# [Selected excerpt]
-----
[Reader-list] IFS'07 - Displacement of Prostitute -July - 5th posting

SUROJIT SEN surojit369 at yahoo.co.in
Fri Jul 13 20:34:57 IST 2007


Hi All,
  This is my 5th posting.
  Act 14: Social Scenario: Taking advantage of the Act 14, the police began heckle the prostitutes and a section of common people by threatening to frame them. The Act thus helped the police upgrade their positions and flatten their pockets by extorting money from those women. In order to get rid of police harassment, prostitutes, in this time, devised a strategy. The Act 14 applied mainly to street girls or harlots and not to those ‘kept’ by babus or permanent clients. Prostitutes, now, began to introduce themselves as concubines of babus. The story of Sukhimoni is a case of point.
  On 22 September, 1869 Sukhimoni was produced in the court on the charge that she had not undergone medical test which was mandatory under the Act 14. Defining herself sukhimoni argued, ‘I didn’t go to the doctor because I am not a prostitute. It is the darogababu (officer – in – charge of a police station) who has registered my name. I haven’t done it on my own’. In her appeal to the court, Sukhimoni said that she was not a harlot; She worked in the factory run by one Mr. Angello and lived in the custody of one Mataho, an employee of the same factory. She also added that one day the police broke into her room and showing a warrant of arrest took her to the police station. There she was asked to tell her name and her father’s name. While disclosing this information, she never thought that the police would register her name as a prostitute. Satisfied with the truthfulness of her statement, two judges of the Calcutta high court acquitted Sukhimoni of all charges.
-----
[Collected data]
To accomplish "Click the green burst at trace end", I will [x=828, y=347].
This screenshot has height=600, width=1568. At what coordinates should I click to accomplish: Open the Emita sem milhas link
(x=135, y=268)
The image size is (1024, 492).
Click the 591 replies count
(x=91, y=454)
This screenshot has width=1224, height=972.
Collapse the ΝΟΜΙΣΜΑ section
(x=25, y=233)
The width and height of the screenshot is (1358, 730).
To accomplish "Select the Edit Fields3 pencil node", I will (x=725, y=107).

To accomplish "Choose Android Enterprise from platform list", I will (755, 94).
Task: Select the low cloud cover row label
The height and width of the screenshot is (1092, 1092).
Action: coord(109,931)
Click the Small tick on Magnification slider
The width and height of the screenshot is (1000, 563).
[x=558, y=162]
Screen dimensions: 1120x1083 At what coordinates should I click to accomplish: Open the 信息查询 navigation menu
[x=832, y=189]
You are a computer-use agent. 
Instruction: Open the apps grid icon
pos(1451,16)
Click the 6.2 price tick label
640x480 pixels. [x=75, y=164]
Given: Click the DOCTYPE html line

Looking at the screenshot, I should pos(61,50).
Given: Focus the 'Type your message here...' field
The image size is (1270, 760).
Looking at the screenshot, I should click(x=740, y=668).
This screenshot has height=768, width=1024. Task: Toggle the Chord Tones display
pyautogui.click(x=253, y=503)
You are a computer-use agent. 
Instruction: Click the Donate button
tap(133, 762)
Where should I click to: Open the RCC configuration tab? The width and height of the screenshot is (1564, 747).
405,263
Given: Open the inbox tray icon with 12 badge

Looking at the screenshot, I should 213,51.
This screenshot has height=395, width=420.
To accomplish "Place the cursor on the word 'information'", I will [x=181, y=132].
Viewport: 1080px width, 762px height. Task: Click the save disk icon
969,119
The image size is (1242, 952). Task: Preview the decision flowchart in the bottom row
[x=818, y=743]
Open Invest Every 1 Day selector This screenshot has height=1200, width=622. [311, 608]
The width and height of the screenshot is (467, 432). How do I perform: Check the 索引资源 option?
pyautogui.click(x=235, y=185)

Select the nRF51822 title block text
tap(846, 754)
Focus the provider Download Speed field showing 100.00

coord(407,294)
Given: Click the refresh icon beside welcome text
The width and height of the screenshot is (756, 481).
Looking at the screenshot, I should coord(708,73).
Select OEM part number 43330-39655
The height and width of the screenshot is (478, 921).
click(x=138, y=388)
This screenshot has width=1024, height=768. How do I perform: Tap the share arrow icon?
-----
# [Task to complete]
Answer these questions from the Act 14 posting, one per line:
1. To whom did Act 14 mainly apply?
2. On what date was Sukhimoni produced in court?
3. Who ran the factory where Sukhimoni said she worked?
The collected data isn't needed for this exercise.

# [Completed exercise]
1. Street girls or harlots, not those "kept" by babus or permanent clients.
2. 22 September, 1869.
3. Mr. Angello.